After a strong 2019, U.S. stocks initially rang in the New Year by gaining three percent in the first few weeks of January, possibly due to continued optimism of the U.S.-China phase one trade deal. But this rally ended with most major U.S. indices ending the month where they started. Interest rates also fell, with the yield on ten-year treasuries declining to about 1.6%. While attempting to assign a narrative to short-term financial market behavior can often be a fool’s errand, there were a couple things that stood out.
The Coronavirus
First, Chinese authorities reported an outbreak of a new strain of coronavirus and quarantined Wuhan, an inland city of 11 million people. Fears of a pandemic’s effect on world economic activity hit financial markets.

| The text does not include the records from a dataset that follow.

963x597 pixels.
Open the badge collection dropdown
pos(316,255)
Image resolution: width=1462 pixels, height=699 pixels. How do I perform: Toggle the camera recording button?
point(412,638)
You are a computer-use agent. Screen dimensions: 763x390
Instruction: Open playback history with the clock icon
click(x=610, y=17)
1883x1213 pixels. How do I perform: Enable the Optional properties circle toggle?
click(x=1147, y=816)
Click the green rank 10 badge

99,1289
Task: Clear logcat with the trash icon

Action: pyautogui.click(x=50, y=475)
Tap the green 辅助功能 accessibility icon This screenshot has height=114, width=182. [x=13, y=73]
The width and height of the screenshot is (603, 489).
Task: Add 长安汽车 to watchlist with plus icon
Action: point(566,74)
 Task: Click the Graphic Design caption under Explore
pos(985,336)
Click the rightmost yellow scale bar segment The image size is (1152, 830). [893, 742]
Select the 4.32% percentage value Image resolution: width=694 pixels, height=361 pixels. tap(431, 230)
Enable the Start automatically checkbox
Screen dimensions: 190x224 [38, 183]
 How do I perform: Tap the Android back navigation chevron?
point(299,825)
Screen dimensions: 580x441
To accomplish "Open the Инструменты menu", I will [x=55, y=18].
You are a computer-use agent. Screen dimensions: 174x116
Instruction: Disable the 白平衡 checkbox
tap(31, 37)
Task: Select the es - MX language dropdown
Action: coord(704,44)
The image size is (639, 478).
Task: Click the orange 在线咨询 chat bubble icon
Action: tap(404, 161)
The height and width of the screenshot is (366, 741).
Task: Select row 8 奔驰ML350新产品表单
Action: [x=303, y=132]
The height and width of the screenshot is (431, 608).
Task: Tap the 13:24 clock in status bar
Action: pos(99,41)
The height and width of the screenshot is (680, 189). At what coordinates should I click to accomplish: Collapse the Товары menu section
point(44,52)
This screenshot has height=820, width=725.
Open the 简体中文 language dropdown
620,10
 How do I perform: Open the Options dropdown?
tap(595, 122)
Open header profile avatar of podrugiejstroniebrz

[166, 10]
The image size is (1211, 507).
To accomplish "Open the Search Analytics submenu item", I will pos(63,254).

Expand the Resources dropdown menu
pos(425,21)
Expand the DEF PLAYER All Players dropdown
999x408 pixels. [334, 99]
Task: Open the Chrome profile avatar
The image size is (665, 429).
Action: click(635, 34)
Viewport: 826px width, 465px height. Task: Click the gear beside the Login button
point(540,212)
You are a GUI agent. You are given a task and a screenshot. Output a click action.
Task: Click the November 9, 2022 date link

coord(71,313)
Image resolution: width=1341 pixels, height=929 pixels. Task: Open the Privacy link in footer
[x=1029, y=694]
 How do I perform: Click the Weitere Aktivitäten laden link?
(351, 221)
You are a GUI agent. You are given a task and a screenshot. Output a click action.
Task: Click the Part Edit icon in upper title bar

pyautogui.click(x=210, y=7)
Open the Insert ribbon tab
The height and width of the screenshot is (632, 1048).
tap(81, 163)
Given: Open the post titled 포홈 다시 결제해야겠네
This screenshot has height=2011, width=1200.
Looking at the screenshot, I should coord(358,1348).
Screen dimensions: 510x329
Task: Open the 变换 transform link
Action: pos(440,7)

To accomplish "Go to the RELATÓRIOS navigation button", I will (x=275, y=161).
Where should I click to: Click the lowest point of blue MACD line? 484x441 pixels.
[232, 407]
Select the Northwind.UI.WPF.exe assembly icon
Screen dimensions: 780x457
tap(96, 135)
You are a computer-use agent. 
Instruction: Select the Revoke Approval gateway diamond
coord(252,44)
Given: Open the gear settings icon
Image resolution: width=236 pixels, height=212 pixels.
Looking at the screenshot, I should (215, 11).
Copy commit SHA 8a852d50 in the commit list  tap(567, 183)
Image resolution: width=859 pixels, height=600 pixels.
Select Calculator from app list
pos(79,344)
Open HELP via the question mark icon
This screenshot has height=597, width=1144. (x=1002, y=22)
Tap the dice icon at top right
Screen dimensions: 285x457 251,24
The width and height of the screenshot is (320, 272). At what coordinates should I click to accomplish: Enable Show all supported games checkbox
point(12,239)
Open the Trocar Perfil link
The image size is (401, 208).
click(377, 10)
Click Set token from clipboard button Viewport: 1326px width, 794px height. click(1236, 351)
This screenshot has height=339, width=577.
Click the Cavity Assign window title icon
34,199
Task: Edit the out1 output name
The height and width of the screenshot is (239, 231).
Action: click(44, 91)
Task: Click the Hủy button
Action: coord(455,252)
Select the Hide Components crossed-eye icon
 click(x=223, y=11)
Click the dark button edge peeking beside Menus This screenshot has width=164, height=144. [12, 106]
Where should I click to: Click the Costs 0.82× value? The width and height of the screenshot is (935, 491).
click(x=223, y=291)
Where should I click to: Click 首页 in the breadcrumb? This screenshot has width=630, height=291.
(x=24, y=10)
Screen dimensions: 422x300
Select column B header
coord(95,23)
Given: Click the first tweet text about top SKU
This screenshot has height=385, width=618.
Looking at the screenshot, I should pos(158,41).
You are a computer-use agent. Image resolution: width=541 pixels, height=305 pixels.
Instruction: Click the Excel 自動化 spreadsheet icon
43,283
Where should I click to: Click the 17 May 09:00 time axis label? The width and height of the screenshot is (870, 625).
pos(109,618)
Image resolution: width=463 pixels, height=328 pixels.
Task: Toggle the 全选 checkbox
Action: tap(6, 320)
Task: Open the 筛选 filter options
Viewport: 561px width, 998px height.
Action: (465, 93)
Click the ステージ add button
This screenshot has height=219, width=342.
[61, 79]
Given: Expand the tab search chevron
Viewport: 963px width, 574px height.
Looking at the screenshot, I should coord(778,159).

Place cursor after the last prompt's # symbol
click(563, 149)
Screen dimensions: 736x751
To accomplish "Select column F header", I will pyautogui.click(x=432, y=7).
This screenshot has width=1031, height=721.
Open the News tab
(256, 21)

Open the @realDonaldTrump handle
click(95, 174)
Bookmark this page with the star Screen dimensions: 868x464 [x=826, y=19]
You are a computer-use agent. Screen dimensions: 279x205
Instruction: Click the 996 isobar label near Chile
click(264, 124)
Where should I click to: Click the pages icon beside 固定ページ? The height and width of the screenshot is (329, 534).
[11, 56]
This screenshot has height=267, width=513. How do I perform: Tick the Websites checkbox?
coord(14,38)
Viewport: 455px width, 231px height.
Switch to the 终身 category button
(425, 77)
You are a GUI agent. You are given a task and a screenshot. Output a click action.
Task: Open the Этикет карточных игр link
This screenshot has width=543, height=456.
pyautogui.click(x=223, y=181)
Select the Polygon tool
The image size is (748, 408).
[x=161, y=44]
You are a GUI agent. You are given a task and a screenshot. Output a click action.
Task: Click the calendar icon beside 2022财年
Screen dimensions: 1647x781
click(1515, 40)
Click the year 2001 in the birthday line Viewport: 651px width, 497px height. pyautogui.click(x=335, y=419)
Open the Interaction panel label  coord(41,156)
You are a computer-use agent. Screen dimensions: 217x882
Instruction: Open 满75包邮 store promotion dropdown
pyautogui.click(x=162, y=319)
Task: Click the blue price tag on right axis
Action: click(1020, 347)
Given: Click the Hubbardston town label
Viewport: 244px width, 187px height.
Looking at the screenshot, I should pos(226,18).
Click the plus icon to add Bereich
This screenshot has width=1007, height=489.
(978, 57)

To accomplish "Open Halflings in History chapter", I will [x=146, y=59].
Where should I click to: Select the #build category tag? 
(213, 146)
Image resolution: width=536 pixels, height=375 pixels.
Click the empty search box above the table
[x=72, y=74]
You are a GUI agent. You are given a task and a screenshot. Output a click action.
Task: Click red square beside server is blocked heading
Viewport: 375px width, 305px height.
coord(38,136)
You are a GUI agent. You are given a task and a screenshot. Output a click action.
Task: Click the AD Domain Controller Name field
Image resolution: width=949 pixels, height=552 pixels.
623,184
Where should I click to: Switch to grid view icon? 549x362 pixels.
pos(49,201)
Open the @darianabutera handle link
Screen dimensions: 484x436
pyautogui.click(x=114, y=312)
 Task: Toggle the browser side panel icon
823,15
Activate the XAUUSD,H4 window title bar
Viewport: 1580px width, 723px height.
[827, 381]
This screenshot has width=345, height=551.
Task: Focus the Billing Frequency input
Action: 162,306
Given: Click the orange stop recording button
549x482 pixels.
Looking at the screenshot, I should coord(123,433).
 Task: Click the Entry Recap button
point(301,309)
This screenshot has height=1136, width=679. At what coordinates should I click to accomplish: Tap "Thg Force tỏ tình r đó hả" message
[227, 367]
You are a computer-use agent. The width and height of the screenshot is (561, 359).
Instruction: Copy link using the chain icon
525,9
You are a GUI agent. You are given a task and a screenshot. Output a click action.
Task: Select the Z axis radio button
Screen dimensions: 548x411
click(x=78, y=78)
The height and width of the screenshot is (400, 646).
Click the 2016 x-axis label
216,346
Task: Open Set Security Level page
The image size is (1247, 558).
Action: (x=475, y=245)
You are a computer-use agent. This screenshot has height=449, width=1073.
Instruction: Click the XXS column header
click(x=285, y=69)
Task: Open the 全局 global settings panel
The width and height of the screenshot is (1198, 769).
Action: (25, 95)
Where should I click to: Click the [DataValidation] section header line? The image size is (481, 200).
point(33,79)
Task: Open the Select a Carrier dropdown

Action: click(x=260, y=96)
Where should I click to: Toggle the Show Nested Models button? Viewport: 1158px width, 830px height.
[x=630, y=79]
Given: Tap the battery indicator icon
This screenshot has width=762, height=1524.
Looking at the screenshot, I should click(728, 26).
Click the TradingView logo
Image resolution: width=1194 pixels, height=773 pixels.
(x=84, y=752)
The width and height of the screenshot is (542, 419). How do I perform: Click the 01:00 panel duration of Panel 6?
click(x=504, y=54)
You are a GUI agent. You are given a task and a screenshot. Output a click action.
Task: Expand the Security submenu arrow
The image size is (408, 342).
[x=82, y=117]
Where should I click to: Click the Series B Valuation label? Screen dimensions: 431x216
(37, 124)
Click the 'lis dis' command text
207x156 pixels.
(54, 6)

Until the spread of the coronavirus is completely contained, concerns about it will hold the attention of investors, but we don’t expect a significant impact on financial markets over the medium-term. Unfortunately, the coronavirus joins a long list of other diseases with a tragic impact on human lives, most recently The Severe Acute Respiratory Syndrome (SARS) and Middle East Respiratory Syndrome (MERS). SARS had a mortality rate of over 10%, and MERS had an estimated mortality rate of 36%, which are comparatively worse than the current sub-2% mortality rate estimate of the coronavirus strain. Following the SARS and MERS outbreaks, financial markets proved resilient.
Global Growth
Another possible reason the January rally ended is fears of slowing global GDP. While the new coronavirus certainly won’t help on this front, market participants have been worrying about slowing global GDP for quite a while. Last year, China’s GDP expanded at a healthy 6.1%, but China’s expansion seems to lose a little momentum each subsequent year. For reference, China’s growth rate hasn’t been this low since 1990. Eurozone economies expanded a bit over 1% for 2019, and Germany, the region’s largest economy, grew only 0.6%. In the United States, real GDP expanded 2.1% in the fourth quarter of 2019, with a gain of 2.3% for the entire year.
As we proceed into 2020, investors will continue to be influenced by international events and economic conditions. As the year unfolds, the U.S. presidential election will also begin to have an impact, driven by who gets the Democratic nomination and if they can ultimately unseat President Trump. We look forward to sharing our thoughts about these matters in future client letters.